Sunday, April 3, 2016

TABLE READINGS

By Laura P. Valtorta

My writers’ group (SCWW Columbia II) is filled with a bunch of solipsistic pseudo-intellectuals who think they know more than the next guy – especially the guy sitting next to them at the writers’ group. It’s horrifying. Even the African-American members seem too White. A meeting is likely to give you mental snow blindness.

But the group is fun, and I fit in. I love eating at Casa Linda with these clowns.

Another good thing that happens is when I bring in ten pages of a screenplay and other writers take on the various roles of my characters. Reading your own stuff aloud is helpful. You grow a third ear. When somebody else reads your stuff to the group, your errors shine bright like Swedish fish jellybeans.

I think we should mix things up. Once a season, exchange pages with each other at the beginning of the meeting and prevent each writer from reading aloud her own work. I’d love to hear Rex pound out some of Bonnie’s poetry in that sarcastic staccato of his. Let Bonnie tackle the corpses piled “as high as a house,” and Rex read about wrestling with religion in the New South. It would be fun to hear Kasie shoot everyone in sight in post-Civil-War Texas and Mike lecture us about death-defying vampires. I’d like to listen to Ginny read about golf and Fred tell us stories about living with a disability. Just once.

Writing a stage play or a screenplay is miraculous because, eventually, others read your words. Like the experience of the Marquis de Sade in the movie Quills, hearing the mentally ill read your work and change it – consciously or unconsciously— often improves the writing. We are, after all, writing for others. The purpose is to convey a message. However solipsistic we might be, we are attempting to communicate what makes us human.

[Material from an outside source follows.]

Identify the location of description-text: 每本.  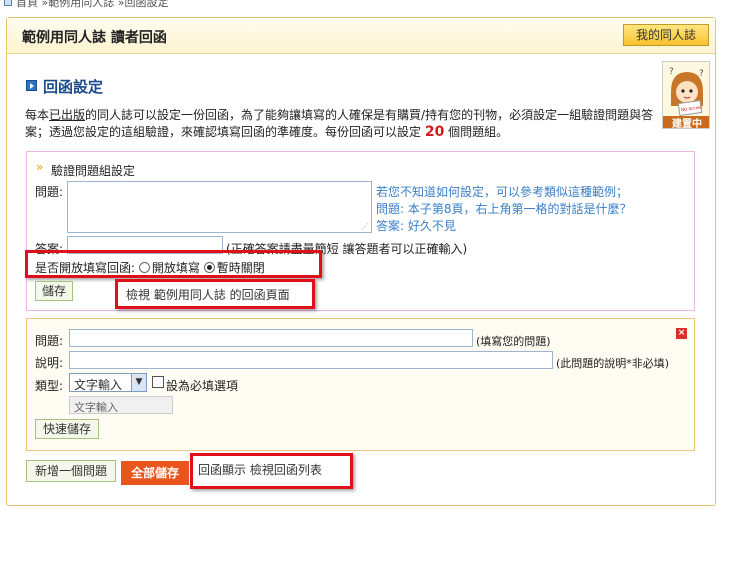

On April 9, 2016, a group of actors (experienced and new) will be reading my stage play, Bermuda, at Tapp’s 1644 Main Street). The show starts at 6 p.m. Everyone is invited; it’s an absurd comedy filled with messages.


I am no actor. Although I want to read with more expression, I still need to practice and learn. Right now, I hear myself sounding like dry oatmeal. Listening to my play being read by professionals is a learning experience. The same could be true of fiction, non-fiction, and poetry.